Canadian Electricity Association calls for enhanced Canada-U.S. electricity relationship
WASHINGTON, DC — The Canadian Electricity Association (CEA) earlier ths week released its North American policy paper in Washington DC, entitled "The Integrated Electricity System: Sustainable Electricity as the Foundation for Economic Recovery in North America." The paper presents the Canadian industry's views on opportunities for enhancing the Canada-US electricity relationship to help move toward a more sustainable energy economy in North America. It can be found on the CEA website at www.electricity.ca.
"As both Canadian and U.S. economies move toward recovery, we welcome the growing consensus that clean energy must be a cornerstone of our new economic framework," said CEA President and Chief Executive Officer Pierre Guimond. "A bilateral relationship quite unique in this world exists between Canada and the United States; our relationship offers a powerful opportunity to make impacts on a broad and comprehensive scale."

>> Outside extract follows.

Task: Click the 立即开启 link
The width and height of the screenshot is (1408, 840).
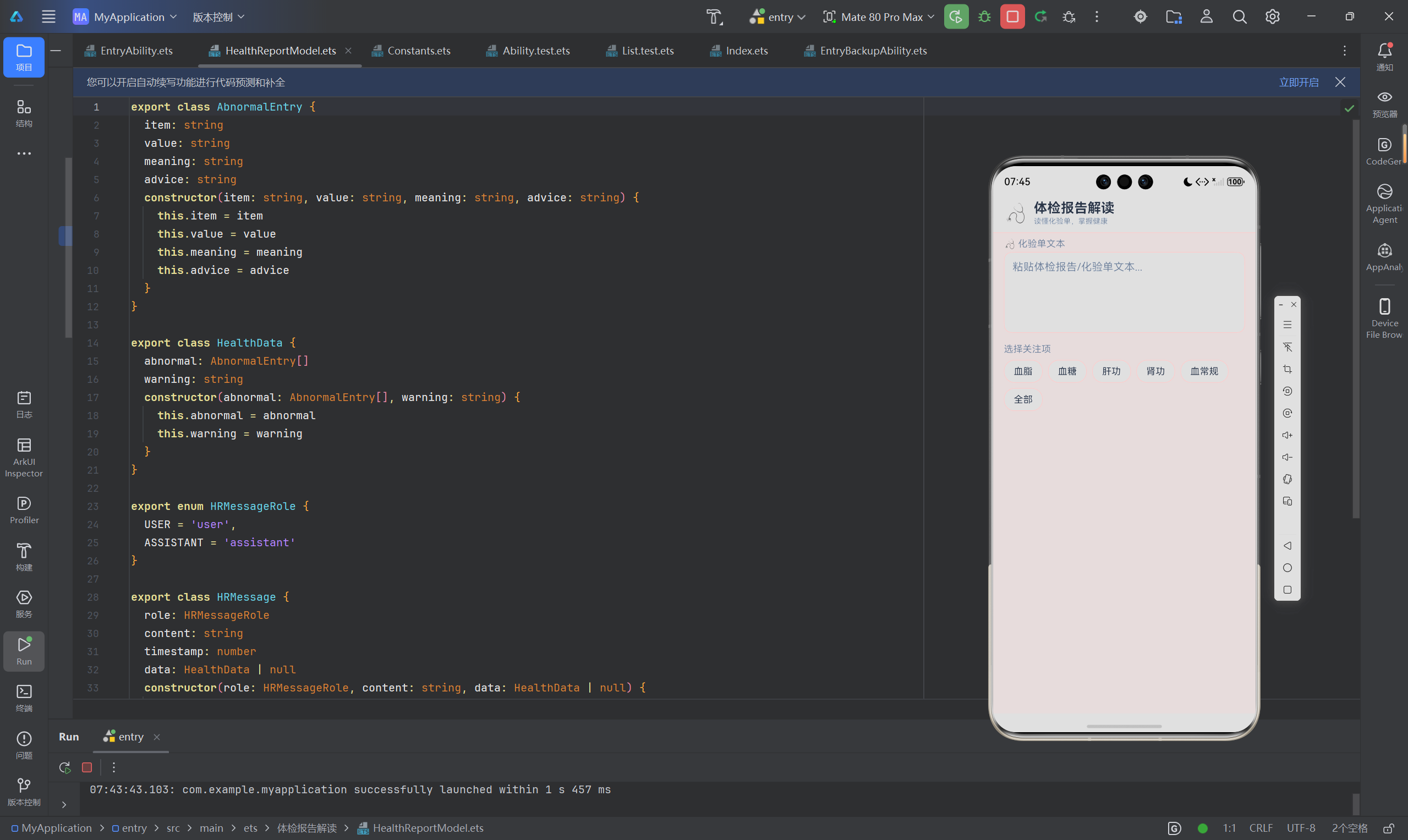Action: (x=1298, y=83)
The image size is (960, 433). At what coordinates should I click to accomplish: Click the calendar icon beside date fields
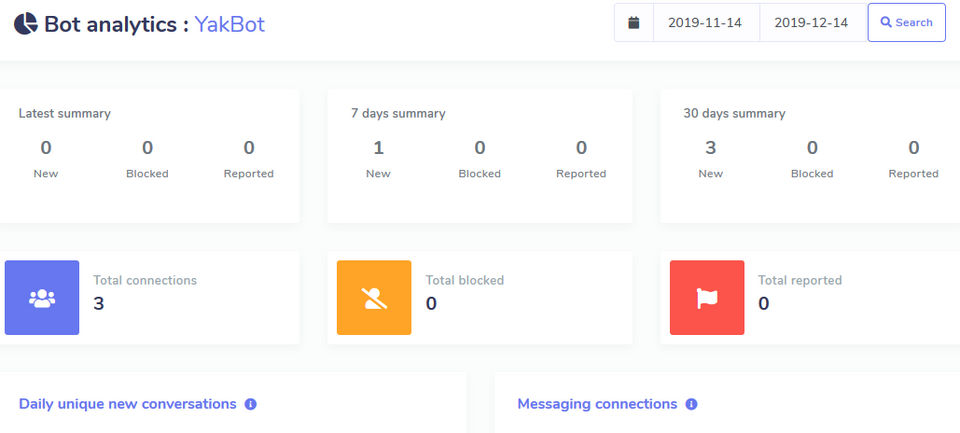[x=633, y=22]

Of the issues examined and discussed in this report, Guimond says: "Promoting clean technologies and environmental performance, building secure and reliable infrastructure, and ensuring sustained cross-border trade are foundational. As we move together toward a future where electricity will be used in more and more applications daily, our focus will be on the industry's ability to provide clean, safe, reliable and affordable electricity to North Americans. Working on this in tandem, and with purpose, will be essential if we are to deliver on our promise of a clean energy future for both Americans and Canadians."
The CEA paper is produced annually in conjunction with the Association's Washington Policy Forum. During this event, Canadian electricity industry executives will be meeting with senior-level policymakers from the US administration and Congress who play a leading role in developing legislation and regulation impacting the electricity sector. CEA will also engage in strategic discussion with its counterparts in US industry organizations on issues of mutual interest.
"Keeping US decision makers apprised of the Canadian factor on electricity issues specifically, and energy issues generally, is an ongoing responsibility," noted Guimond. "The trade and commerce of electricity is vital to both countries. The flow of electricity north and south across our mutual border must never be taken for granted."
Canadian Electricity Association (CEA) members generate, transmit and distribute electrical energy to industrial, commercial, residential and institutional customers across Canada every day. From vertically integrated electric utilities, to power marketers, to the manufacturers and suppliers of materials, technology and services that keep the industry running smoothly -- all are represented by this national industry association.
The full report is available in both official languages on the Canadian Electricity Association website at www.electricity.ca.